La Comisión Europea ha denunciado en varias ocasiones estos hechos. Un informe oficial denunciaba las campañas de desinformación detectadas en los países de la zona euro durante los peores meses de la primera ola de la pandemia del coronavirus. En el documento, que alude a China y a Rusia sin llegar a acusarlas explícitamente como presuntas inspiradoras de estos ataques fake, la Comisión advertía de que las informaciones engañosas podían poner vidas en peligro y amenazaban con socavar los esfuerzos que hacían las autoridades de los países comunitarios para contener la enfermedad.

Una plaga superpuesta sobre otra. Un virus sanitario que afecta a nuestra salud física está marcando al menos a cuatro generaciones de ciudadanos del planeta y otro, que se sirve de la tecnología para romper los engranajes de los sistemas democráticos mediante el filtrado de mentiras que generan desconfianza y miedo en la ciudadanía, está horadando nuestra salud democrática, debilitando los resortes institucionales.

La desinformación masiva supone una enmienda a la totalidad del sistema y tiene su reflejo en todos los sectores, niveles, grupos de interés y temáticas, desde la escala más local, de barrio o de comunidad, hasta la cúspide de las instituciones internacionales, desde la última asociación ecologista de un valle de Andalucía o de Asturias a las oficinas centrales de Greenpeace en Amsterdamn.

El gran debate político que se abre no es el de la globalización frente a la contracción nacionalista, el de los mercados abiertos que aprovechan la aceleración del transporte, los nuevos modos de comunicar y la explosión del comercio electrónico global frente al proteccionismo local que nos promete seguridad ante la incertidumbre.

El debate es entre las democracias liberales y las pseudodemocracias iliberales que se nutren de la mezcla explosiva del populismo, el nacionalismo y el negacionismo.    

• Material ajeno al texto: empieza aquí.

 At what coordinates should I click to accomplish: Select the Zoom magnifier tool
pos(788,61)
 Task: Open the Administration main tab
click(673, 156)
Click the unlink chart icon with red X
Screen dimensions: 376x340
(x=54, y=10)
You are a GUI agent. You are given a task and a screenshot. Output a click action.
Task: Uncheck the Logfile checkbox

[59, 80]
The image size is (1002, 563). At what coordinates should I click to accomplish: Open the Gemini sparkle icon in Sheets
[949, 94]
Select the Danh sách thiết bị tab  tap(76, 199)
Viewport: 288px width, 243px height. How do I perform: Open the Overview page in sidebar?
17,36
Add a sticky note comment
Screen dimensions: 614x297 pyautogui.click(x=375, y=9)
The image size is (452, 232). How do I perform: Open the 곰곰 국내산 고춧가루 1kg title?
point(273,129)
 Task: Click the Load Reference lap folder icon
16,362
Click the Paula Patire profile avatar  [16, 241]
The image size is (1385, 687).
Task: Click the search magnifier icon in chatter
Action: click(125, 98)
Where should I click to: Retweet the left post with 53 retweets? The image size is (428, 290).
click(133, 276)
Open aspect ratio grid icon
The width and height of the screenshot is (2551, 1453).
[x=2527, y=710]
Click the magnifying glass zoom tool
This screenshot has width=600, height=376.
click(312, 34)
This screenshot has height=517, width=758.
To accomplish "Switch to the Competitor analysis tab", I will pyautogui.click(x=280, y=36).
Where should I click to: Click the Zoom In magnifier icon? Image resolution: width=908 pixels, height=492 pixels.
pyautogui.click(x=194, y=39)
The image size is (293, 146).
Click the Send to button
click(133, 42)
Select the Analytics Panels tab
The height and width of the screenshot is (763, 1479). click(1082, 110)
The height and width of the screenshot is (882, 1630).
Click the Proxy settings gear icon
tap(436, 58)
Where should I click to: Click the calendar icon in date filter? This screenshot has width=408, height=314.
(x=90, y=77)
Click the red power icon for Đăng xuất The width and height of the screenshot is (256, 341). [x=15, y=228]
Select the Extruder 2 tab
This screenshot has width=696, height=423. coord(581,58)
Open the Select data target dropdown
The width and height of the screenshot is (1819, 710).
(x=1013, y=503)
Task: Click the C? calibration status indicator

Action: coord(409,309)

A los desafíos ya conocidos como el del coronavirus o la emergencia climática se suma ya el de cómo afrontaremos esta pandemia de desinformación que ataca de raíz el principal soporte de nuestras democracias: la confianza.

Cómo luchamos contra la desinformación masiva

Eso no es un problema que se arregle sólo luchando contra la desinformación. Pero sí que ayuda luchar contra ella. A más manipulación y más noticias falsas, más crispación y más inestabilidad. La ecuación no falla. Por eso, combatiendo la epidemia de mentiras desde dos vertientes: en el corto plazo, desenmascarando a quienes las usan con fines políticos o simplemente mercantiles y arbitrando medidas jurídicas que nos ayuden a protegernos de ellas; y en el largo plazo, promoviendo desde la educación y desde el mercado de la información políticas de alfabetización mediática y de formación del pensamiento crítico que nos hagan ser más ciudadanos que consumidores.

Ya tenemos leyes y normas más o menos claras para combatir estos excesos, pero no podemos mentirnos a nosotros mismos: las fake news que circulan por las redes sociales y los motores de búsqueda van más deprisa que nuestros intentos por combatirlas. Y este hecho está reventando nuestras democracias, alimentando la desconfianza, el recelo y la ira ciudadana. Debemos combatir la desinformación con más herramientas, más recursos y más energía en el empeño. Sobre todo, si no queremos despeñarnos por la pendiente que conduce a las sociedades totalitarias que, por desgracia, siguen tan presentes y tan cerca de todos nosotros.